Study material
- Opening Delimiter -

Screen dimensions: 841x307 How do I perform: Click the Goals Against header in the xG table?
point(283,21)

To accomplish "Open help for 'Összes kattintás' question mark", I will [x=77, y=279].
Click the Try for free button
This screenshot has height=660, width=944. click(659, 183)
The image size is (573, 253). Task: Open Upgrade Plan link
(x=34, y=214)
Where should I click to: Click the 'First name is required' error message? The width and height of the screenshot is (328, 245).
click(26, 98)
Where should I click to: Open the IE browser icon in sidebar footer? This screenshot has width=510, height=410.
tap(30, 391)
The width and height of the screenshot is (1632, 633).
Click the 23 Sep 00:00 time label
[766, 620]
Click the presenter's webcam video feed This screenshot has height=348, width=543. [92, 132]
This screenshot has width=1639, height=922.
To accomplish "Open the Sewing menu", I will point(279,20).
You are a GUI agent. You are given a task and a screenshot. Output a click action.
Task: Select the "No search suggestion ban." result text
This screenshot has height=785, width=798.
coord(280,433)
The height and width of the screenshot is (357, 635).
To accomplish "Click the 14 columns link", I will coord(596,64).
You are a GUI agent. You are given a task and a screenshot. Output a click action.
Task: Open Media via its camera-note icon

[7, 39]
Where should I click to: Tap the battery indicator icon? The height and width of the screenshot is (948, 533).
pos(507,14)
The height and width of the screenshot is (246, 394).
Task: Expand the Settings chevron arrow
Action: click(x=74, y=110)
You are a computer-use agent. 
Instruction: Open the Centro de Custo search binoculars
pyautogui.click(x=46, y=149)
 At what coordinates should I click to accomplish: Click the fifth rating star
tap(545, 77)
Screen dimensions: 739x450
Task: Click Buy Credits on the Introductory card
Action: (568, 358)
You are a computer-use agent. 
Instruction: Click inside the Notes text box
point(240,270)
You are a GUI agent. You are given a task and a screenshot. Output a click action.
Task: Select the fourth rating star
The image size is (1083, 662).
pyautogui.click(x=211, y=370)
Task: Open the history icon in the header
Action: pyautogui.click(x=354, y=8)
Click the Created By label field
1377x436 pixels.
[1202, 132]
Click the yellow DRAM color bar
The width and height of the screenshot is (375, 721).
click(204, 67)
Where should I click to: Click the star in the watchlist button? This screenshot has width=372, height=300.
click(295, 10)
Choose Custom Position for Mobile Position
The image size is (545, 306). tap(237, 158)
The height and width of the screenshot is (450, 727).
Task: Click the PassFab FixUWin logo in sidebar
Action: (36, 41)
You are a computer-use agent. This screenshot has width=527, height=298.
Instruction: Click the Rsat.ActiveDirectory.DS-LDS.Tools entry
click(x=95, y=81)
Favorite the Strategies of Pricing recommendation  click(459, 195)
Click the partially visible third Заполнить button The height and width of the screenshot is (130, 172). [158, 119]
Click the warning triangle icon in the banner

- Closing Delimiter -

Exercise description
What number of lines in the records hold the word "Select"? Reply with that number alone.

Exercise output
2